Passava um pouco das 17h00min quando cheguei à periferia da cidade de Vargem Grande do Sul. Tive que atravessar um lamaçal terrível bem na entrada da cidade. Logo entrei no asfalto e ficou mais fácil empurrar a bike. Passei por um Cristo, numa praça da cidade e parei para tirar fotos. Depois cheguei a um descida enorme, de onde se tinha uma visão muito bonita da cidade. Tirei a câmera para bater uma foto e ela escorregou de minhas mãos e saiu deslizando pelo asfalto molhado. Fui pegá-la achando que tinha quebrado, mas felizmente estava inteira, apenas com vários arranhões. Empurrei a bike por mais alguns quarteirões e finalmente cheguei à pousada que o guia indicava. Na verdade era um hotel e ficava dentro de um Posto de Gasolina. Eu estava todo molhado e embarreado quando entrei na recepção do hotel. O recepcionista deve estar acostumado a receber pessoas naquelas condições, pois nem ligou para meu estado e logo me arrumou um quarto e liberou a lavanderia do hotel para que eu guardasse a bike. Pedi permissão e aproveitei para utilizar o tanque e lavar meu tênis e a roupa cheia de barro. Minhas meias achei melhor jogar no lixo. Eram novas, sem furos, mas estavam tão encardidas que nem valia a pena lavar. Conversei um pouco com o recepcionista e ele me contou que os dois rapazes com quem dividi o quarto na noite anterior, tinham chegado ao hotel no meio da tarde e deviam estar dormindo. Ele também contou algumas histórias sobre os peregrinos que passam pelo hotel. O mais interessante foi saber que às mulheres, principalmente as de mais idade, quando chegam ao hotel, a primeira coisa que fazem é pedir uma cerveja.

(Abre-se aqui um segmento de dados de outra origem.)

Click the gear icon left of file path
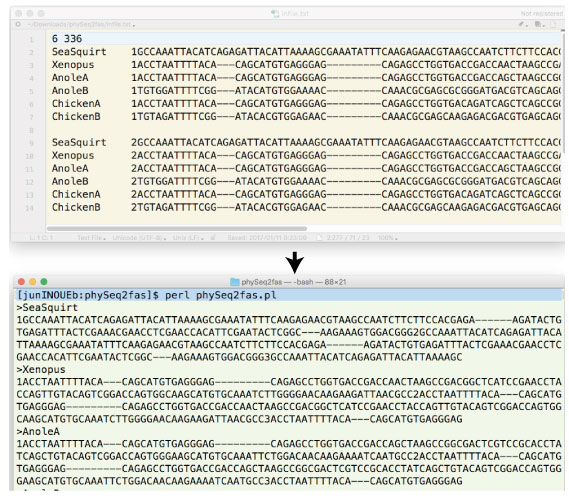This screenshot has height=496, width=569. [x=18, y=24]
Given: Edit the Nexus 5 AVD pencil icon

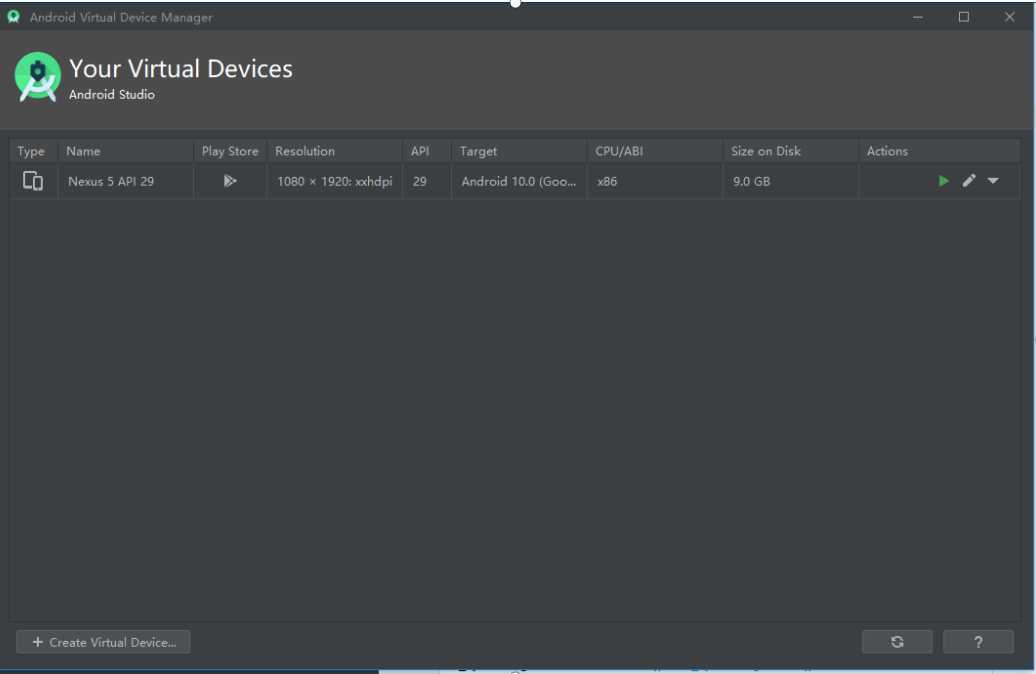Looking at the screenshot, I should pyautogui.click(x=968, y=181).
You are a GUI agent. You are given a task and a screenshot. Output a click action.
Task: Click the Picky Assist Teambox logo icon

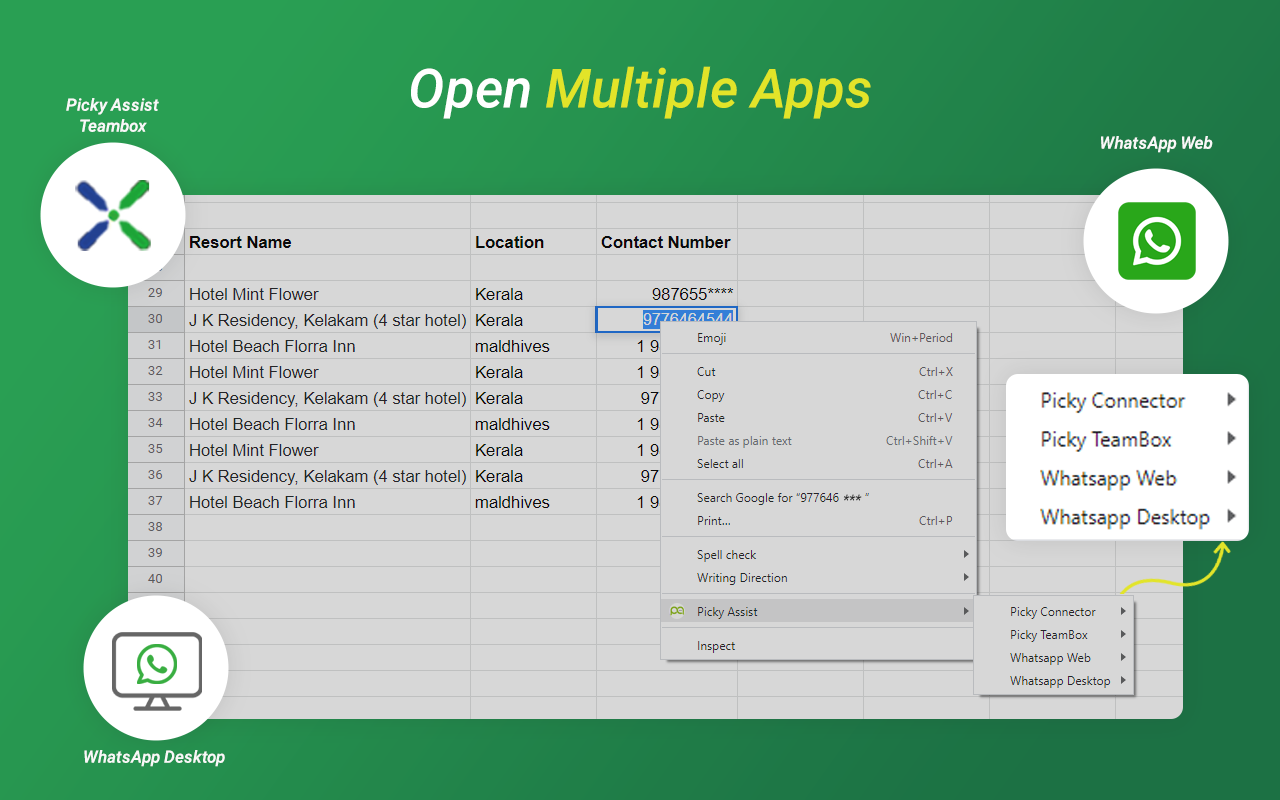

Entrando no quarto tirei todas as coisas do alforje e a distribui pelo quarto. Então liguei o ventilador de teto bem forte para que o vento pudesse secar minhas coisas. Em seguida tomei um banho quente, onde pude tirar todo o barro acumulado, principalmente em minhas pernas. Já limpinho e cheirosinho caí na cama e dormi um pouco, pois empurrar a bike por 22 km tinha sido muito cansativo. Levantei duas horas depois e fui até uma lanchonete próxima ao hotel, onde jantei. A chuva tinha retornado e logo voltei para o hotel, para a cama e dormi cedo.